Dataset entries
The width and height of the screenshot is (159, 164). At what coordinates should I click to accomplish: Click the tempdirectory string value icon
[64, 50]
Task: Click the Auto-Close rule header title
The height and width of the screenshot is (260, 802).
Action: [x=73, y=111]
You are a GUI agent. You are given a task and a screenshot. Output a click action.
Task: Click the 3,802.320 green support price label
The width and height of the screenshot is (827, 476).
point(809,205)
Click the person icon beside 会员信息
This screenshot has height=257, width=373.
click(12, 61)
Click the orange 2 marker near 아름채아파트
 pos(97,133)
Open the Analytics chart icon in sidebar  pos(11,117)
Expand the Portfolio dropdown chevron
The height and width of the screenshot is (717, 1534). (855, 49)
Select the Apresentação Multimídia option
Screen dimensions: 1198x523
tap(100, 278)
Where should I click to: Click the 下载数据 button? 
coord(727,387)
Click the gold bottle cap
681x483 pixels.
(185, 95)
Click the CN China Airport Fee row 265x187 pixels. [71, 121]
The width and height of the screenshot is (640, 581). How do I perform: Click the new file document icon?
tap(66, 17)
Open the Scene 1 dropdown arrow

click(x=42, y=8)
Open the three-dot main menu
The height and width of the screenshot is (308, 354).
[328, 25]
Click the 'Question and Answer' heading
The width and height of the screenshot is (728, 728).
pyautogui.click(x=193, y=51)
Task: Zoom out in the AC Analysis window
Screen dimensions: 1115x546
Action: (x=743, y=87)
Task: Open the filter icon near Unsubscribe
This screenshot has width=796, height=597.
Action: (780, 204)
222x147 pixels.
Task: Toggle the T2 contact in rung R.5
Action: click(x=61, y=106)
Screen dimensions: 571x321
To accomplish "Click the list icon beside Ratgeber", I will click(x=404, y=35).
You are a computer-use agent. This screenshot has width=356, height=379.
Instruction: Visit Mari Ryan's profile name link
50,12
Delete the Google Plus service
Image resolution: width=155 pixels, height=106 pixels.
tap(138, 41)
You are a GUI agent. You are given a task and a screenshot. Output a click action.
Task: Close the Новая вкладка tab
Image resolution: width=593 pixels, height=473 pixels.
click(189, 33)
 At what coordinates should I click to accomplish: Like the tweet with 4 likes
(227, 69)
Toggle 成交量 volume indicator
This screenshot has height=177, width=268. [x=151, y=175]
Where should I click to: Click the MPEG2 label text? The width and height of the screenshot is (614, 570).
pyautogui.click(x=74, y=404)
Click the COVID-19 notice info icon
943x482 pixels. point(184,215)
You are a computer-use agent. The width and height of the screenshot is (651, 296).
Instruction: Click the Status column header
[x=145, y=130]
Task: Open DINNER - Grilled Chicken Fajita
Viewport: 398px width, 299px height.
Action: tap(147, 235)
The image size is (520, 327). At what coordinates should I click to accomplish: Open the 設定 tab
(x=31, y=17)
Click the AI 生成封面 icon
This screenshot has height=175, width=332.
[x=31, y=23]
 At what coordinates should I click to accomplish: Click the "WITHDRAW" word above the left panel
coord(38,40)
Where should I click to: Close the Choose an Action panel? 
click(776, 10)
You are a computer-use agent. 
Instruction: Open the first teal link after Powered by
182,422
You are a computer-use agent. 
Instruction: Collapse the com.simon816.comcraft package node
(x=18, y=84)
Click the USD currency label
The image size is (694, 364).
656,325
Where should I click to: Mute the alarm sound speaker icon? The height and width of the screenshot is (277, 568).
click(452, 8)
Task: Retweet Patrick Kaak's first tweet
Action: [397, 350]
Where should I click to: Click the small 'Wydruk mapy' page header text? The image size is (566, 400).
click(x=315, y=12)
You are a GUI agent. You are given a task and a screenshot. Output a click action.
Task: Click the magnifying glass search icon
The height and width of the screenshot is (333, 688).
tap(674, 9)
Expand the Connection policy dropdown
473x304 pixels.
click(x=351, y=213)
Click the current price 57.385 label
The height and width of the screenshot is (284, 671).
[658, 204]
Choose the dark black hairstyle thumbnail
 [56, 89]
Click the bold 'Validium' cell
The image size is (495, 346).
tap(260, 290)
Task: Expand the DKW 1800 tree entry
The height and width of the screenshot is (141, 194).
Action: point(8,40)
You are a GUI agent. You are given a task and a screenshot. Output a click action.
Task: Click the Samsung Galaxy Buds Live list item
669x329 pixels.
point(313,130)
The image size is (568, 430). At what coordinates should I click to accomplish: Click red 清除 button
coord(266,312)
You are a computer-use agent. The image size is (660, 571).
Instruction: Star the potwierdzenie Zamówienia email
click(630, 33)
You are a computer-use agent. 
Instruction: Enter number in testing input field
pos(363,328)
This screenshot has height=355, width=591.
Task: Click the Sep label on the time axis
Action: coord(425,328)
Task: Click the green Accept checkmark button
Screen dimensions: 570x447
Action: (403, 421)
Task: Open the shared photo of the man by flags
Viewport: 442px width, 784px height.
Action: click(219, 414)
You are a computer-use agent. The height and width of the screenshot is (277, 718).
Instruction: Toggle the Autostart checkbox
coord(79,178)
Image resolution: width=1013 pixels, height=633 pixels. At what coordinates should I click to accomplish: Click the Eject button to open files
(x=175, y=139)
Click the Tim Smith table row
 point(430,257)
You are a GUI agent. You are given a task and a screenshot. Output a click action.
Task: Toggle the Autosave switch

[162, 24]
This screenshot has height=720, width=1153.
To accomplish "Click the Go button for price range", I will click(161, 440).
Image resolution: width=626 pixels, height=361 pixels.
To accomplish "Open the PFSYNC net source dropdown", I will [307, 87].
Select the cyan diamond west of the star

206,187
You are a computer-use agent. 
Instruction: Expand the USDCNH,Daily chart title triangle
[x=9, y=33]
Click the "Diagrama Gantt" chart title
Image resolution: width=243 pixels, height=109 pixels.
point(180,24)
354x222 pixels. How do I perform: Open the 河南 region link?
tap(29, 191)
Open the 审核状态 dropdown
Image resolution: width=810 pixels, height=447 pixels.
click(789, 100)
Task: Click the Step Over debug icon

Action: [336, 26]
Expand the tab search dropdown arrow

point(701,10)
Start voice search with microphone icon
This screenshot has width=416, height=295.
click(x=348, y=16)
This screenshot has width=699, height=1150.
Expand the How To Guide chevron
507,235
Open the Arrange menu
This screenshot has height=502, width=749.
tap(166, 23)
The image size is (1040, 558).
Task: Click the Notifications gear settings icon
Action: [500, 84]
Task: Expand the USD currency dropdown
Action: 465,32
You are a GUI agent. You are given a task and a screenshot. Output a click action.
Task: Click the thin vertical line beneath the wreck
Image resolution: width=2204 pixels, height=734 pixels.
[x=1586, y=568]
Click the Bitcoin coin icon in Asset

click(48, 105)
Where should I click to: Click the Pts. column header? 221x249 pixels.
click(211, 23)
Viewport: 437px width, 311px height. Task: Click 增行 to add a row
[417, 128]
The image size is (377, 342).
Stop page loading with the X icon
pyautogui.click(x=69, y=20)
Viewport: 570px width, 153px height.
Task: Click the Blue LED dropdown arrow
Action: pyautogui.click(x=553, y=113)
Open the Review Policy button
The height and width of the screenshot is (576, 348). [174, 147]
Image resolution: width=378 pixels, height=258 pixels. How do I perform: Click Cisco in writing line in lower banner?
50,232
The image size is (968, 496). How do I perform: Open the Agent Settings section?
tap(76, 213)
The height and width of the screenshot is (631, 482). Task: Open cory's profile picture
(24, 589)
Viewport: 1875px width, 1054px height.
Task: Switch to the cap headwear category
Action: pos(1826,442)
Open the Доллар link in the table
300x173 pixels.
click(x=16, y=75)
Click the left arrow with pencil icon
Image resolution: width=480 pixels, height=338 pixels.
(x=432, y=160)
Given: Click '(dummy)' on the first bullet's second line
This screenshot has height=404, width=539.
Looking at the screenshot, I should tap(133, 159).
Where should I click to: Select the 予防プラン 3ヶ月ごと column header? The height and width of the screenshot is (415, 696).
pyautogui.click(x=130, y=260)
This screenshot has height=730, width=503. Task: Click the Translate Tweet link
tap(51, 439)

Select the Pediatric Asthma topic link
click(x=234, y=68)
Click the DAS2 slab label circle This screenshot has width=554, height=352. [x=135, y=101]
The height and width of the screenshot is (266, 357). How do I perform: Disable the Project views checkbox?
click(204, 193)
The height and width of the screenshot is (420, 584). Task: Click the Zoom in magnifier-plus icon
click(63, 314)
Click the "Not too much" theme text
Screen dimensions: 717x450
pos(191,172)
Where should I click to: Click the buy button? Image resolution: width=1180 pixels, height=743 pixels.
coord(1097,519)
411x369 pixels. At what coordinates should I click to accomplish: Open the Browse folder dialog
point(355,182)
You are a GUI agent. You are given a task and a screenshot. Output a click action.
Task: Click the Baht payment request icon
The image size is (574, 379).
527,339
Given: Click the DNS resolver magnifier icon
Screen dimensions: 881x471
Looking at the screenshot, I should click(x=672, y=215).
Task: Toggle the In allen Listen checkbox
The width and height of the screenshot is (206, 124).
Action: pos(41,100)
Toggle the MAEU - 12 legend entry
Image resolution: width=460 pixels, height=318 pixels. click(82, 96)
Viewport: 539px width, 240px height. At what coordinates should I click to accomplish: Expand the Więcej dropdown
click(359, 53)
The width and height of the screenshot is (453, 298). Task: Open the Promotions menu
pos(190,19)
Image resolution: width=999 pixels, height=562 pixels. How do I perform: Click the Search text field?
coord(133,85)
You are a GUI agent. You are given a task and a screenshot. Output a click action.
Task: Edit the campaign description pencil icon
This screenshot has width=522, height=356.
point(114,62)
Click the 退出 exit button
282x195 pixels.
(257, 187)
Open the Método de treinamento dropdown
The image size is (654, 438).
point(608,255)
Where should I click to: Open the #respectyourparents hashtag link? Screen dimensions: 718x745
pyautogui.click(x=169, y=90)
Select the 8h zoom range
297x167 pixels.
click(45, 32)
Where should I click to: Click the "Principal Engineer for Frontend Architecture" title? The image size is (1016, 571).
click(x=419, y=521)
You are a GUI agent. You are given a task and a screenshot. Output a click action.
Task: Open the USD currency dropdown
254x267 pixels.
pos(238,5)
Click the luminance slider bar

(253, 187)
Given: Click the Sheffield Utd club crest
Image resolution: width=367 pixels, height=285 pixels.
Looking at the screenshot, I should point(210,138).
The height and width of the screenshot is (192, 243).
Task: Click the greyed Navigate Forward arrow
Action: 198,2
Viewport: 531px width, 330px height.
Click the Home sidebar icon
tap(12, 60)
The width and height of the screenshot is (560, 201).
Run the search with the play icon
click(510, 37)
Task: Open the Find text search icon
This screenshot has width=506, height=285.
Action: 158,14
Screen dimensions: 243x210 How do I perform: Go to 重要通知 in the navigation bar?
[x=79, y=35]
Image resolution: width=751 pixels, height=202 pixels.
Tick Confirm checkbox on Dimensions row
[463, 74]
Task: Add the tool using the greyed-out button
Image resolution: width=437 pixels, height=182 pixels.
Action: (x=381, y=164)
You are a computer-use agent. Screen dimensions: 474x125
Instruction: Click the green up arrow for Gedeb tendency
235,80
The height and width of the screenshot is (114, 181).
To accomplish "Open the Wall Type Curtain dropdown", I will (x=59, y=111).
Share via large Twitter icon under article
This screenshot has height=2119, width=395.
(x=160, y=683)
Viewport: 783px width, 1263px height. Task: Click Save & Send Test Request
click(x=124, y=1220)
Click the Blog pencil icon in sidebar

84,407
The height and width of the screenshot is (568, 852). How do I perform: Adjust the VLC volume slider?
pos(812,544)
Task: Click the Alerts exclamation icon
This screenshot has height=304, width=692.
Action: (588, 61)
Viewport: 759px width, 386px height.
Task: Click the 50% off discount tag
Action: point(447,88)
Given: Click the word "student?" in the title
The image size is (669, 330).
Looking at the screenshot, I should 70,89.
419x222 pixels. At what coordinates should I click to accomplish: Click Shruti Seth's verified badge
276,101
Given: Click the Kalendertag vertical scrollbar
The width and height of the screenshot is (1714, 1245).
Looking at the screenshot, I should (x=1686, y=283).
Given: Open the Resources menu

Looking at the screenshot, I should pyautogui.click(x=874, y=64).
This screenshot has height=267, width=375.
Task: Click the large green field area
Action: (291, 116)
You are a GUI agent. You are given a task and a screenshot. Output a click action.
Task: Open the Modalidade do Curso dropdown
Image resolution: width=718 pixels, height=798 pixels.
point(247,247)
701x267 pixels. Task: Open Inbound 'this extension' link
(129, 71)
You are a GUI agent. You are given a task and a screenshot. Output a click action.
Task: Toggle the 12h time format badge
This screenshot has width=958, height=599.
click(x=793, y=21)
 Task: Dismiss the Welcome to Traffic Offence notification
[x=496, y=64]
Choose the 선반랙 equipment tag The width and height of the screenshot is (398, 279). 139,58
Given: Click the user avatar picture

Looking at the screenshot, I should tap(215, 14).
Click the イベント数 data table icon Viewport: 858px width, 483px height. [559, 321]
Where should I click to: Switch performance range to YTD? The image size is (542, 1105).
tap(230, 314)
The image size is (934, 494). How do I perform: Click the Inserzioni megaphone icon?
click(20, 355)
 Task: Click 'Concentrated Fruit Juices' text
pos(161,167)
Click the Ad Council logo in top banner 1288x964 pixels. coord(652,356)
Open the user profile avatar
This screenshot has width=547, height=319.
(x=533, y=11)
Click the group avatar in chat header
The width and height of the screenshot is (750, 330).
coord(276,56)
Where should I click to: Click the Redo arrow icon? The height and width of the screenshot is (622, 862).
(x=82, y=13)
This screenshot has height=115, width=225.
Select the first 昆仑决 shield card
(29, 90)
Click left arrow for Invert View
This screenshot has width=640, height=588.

▶ Goal of the exercise: Output, from the data above, the lines from the line with "Stop page loading with the X icon" to the line with "Click the left arrow with pencil icon" exactly as they stand, both ends included and nothing else.

▶ Solution to this exercise:
Stop page loading with the X icon
pyautogui.click(x=69, y=20)
Viewport: 570px width, 153px height.
Task: Click the Blue LED dropdown arrow
Action: pyautogui.click(x=553, y=113)
Open the Review Policy button
The height and width of the screenshot is (576, 348). [174, 147]
Image resolution: width=378 pixels, height=258 pixels. How do I perform: Click Cisco in writing line in lower banner?
50,232
The image size is (968, 496). How do I perform: Open the Agent Settings section?
tap(76, 213)
The height and width of the screenshot is (631, 482). Task: Open cory's profile picture
(24, 589)
Viewport: 1875px width, 1054px height.
Task: Switch to the cap headwear category
Action: pos(1826,442)
Open the Доллар link in the table
300x173 pixels.
click(x=16, y=75)
Click the left arrow with pencil icon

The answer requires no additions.